O białoruskiej „pornografii” i rosyjskiej sztuce na świecie

Jeden z najbardziej znanych współczesnych białoruskich artystów i designerów Uładzimir Cesler nazywa pornografię kłamstwem:

– Kto ustala czym jest pornografia? Granice są dziś bardzo rozmyte. W którym momencie ciało kobiety, które przez całe życie było ozdobą, staje się pornografią?

Poparł on protest przeciwko Alaksandrowi Łukaszence i został zmuszony do opuszczenia Białorusi.

– W kraju dzieją się skandaliczne rzeczy. Dlaczego sztuka jest w tym wszystkim uprzywilejowana? (…). Czasami artyści trochę prowokują władze – mówi Cesler.

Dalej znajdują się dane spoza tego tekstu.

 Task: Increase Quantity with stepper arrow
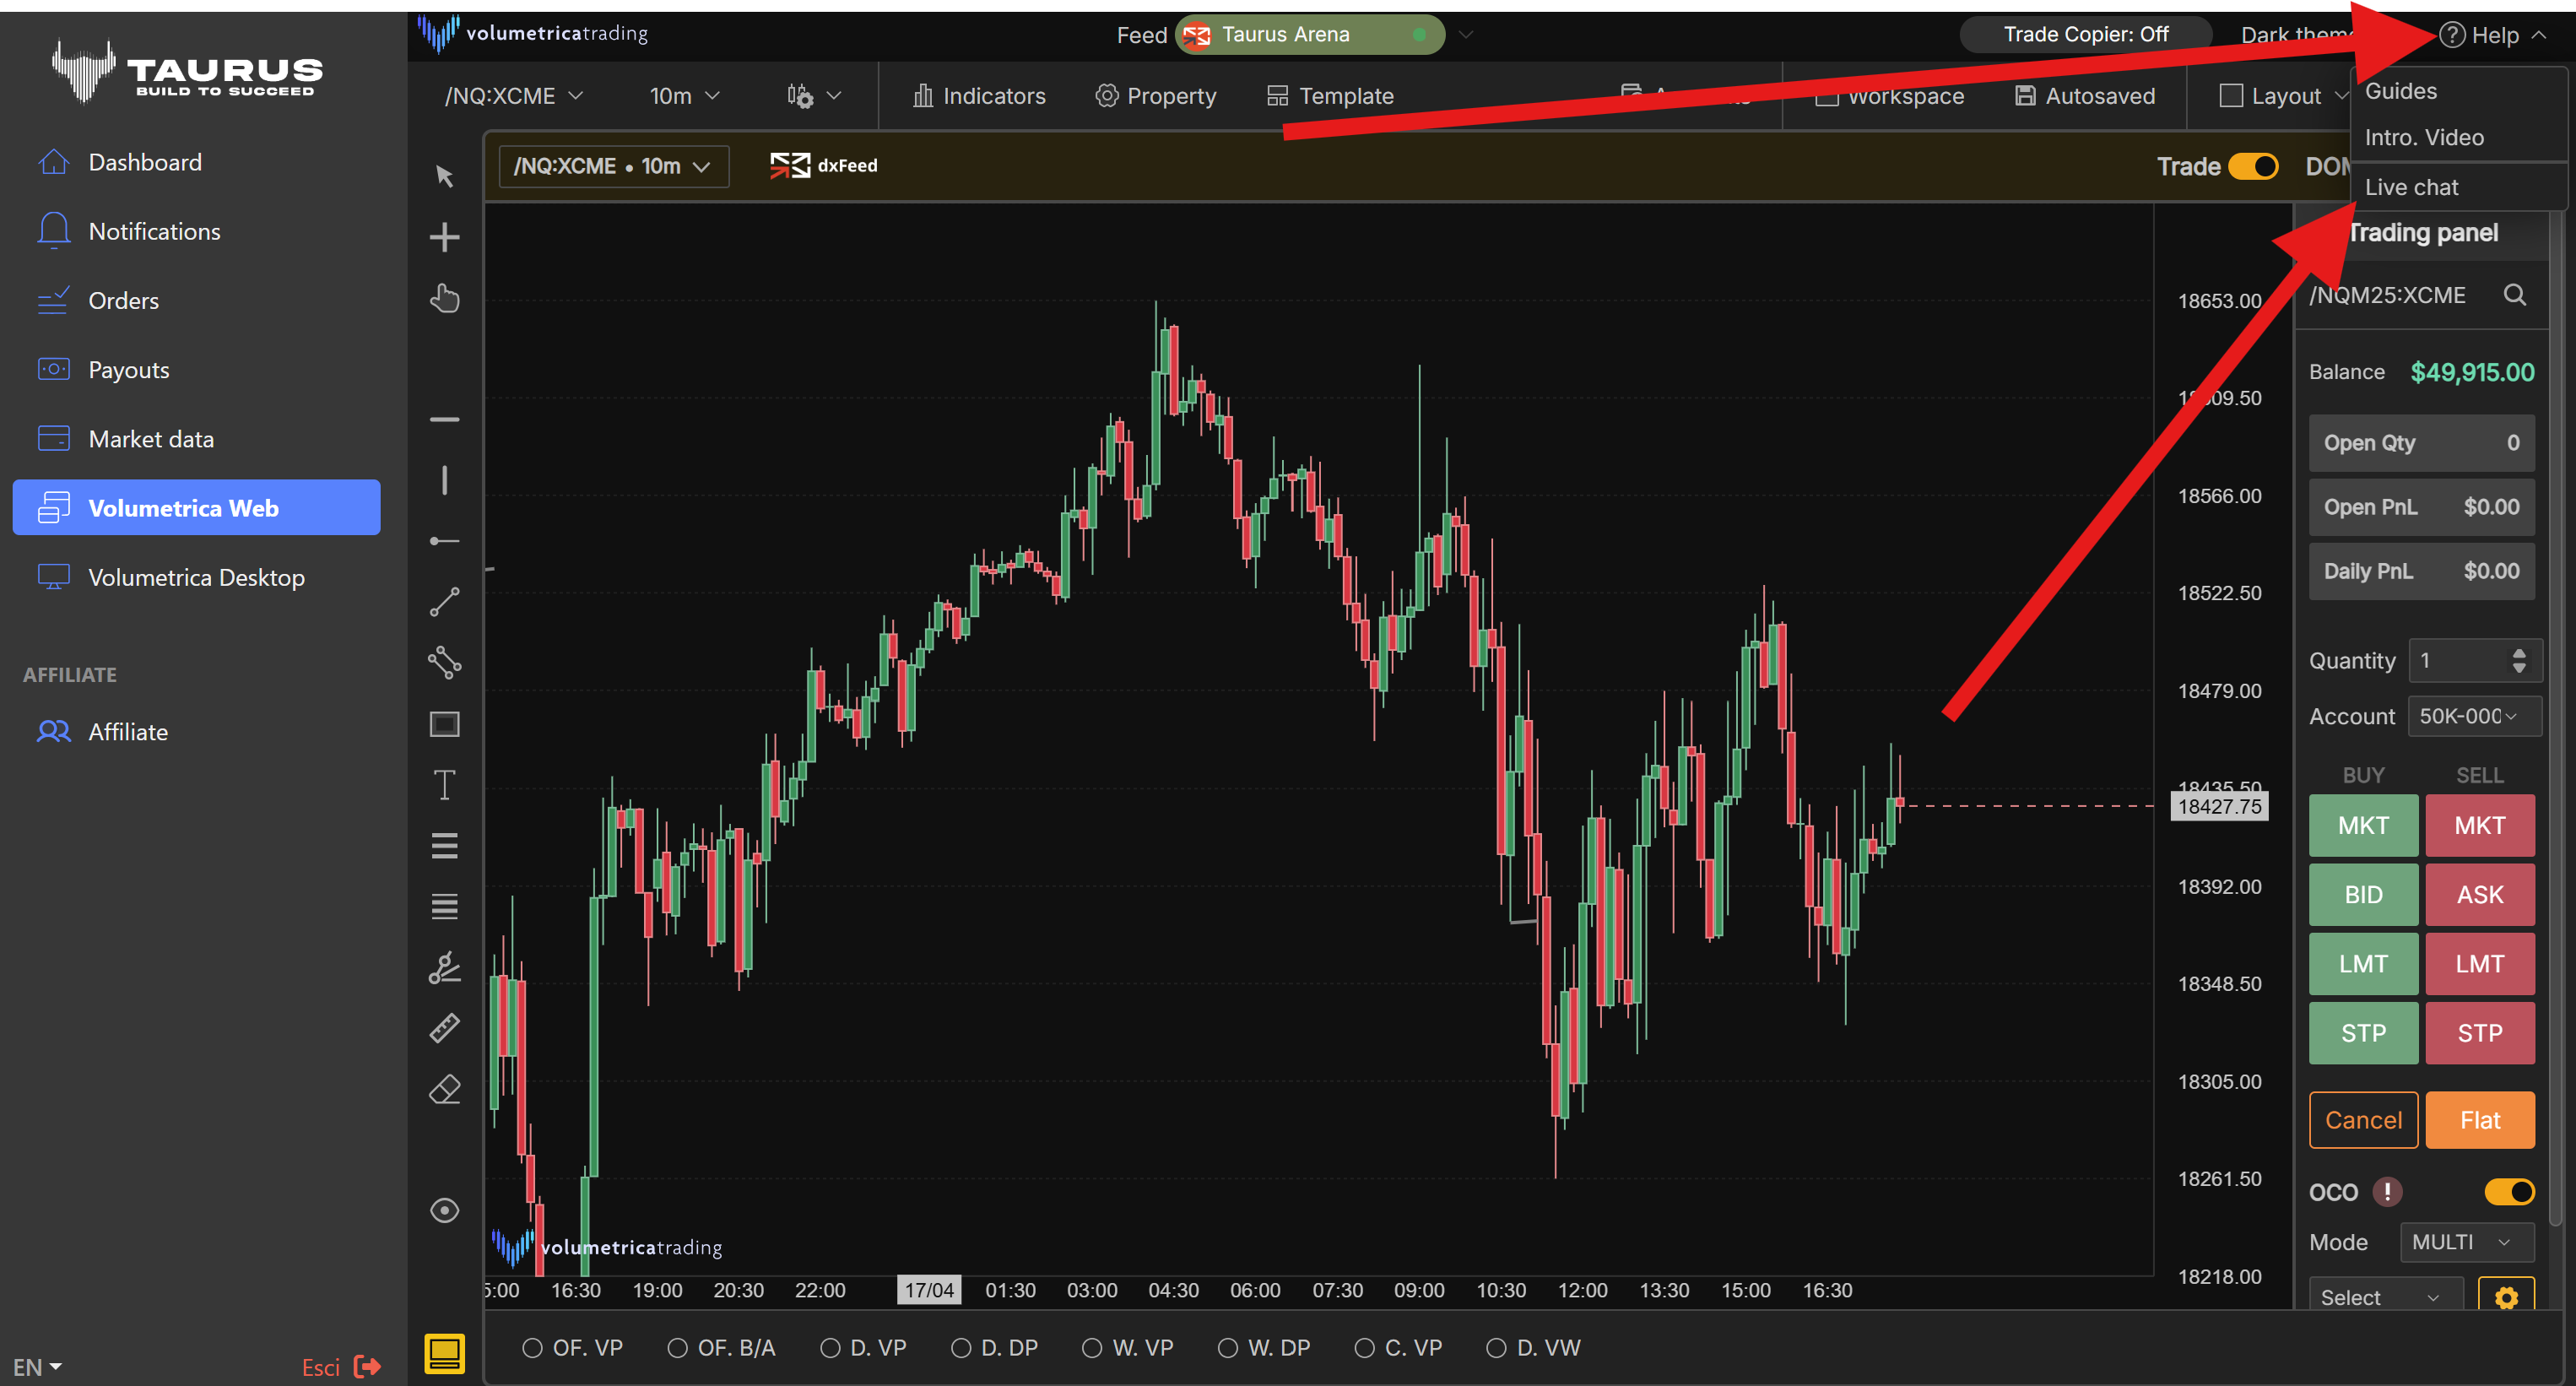click(2519, 653)
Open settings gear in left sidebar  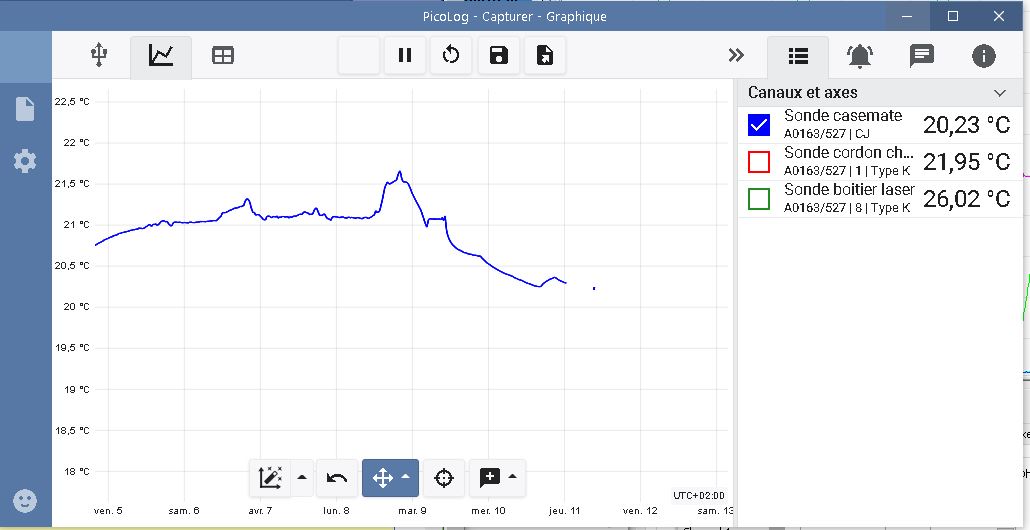tap(25, 161)
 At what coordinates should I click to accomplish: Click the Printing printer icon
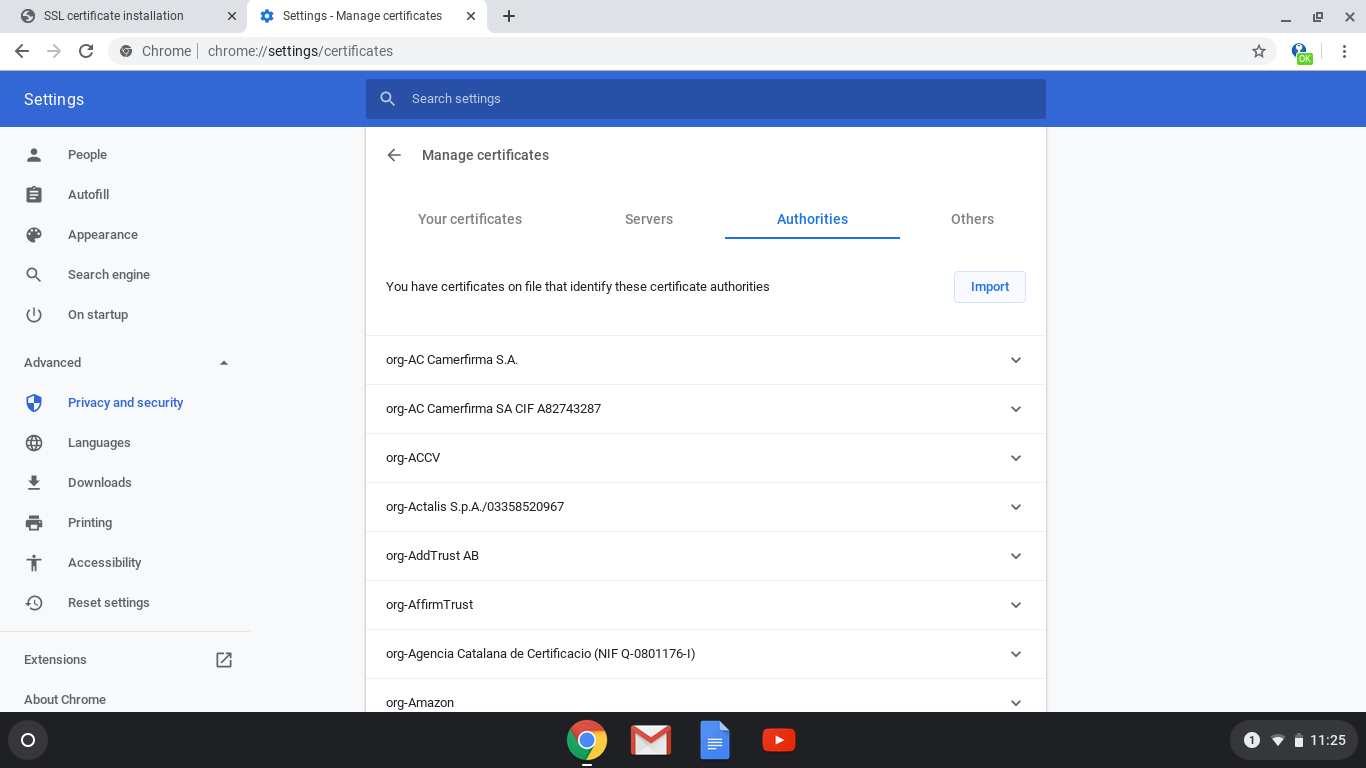tap(33, 522)
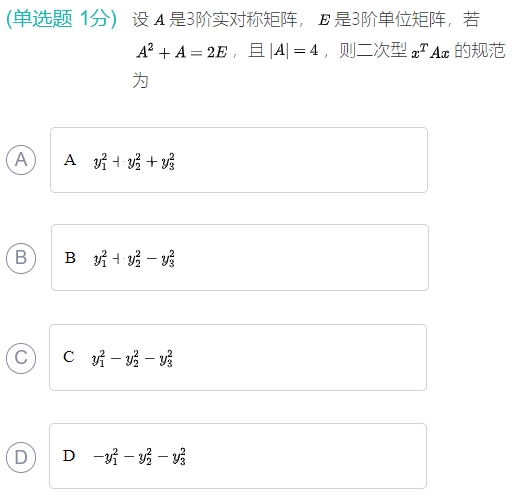Click answer box A with all plus terms
This screenshot has width=514, height=498.
tap(239, 160)
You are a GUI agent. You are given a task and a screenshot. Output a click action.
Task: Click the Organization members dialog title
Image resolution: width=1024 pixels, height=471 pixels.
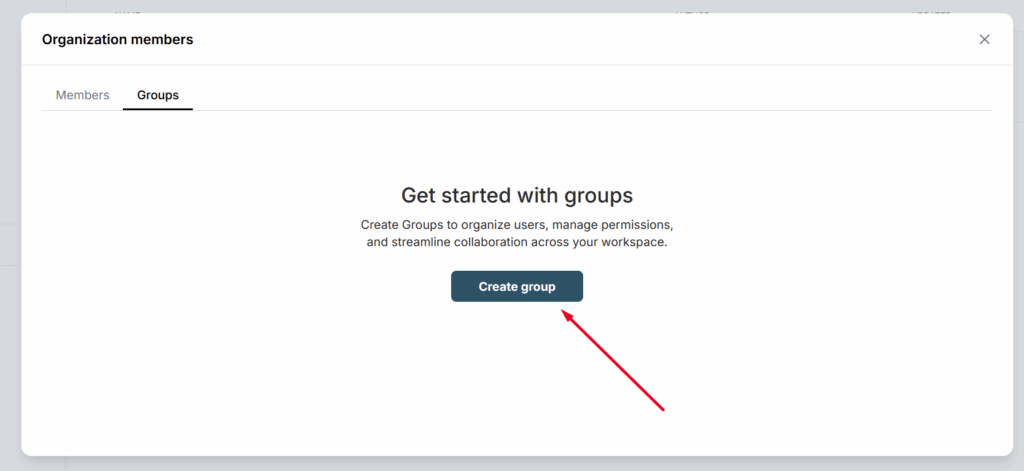pyautogui.click(x=118, y=39)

– Niestety, rosyjski artysta jest interesujący dla świata tylko wtedy, gdy wpadnie w ręce FSB. Oczekuje się od niego tytanicznego wysiłku obalenia reżimu, hałasu, smrodu, brzęku tłuczonych naczyń, aresztowań przez dwudziestu uzbrojonych gliniarzy i innych fotogenicznych obrazków – ale kiedy jest naprawdę wolny, nie ma gdzie się podziać – pisze w książce „IPhuck 10” Wiktor Pielewin.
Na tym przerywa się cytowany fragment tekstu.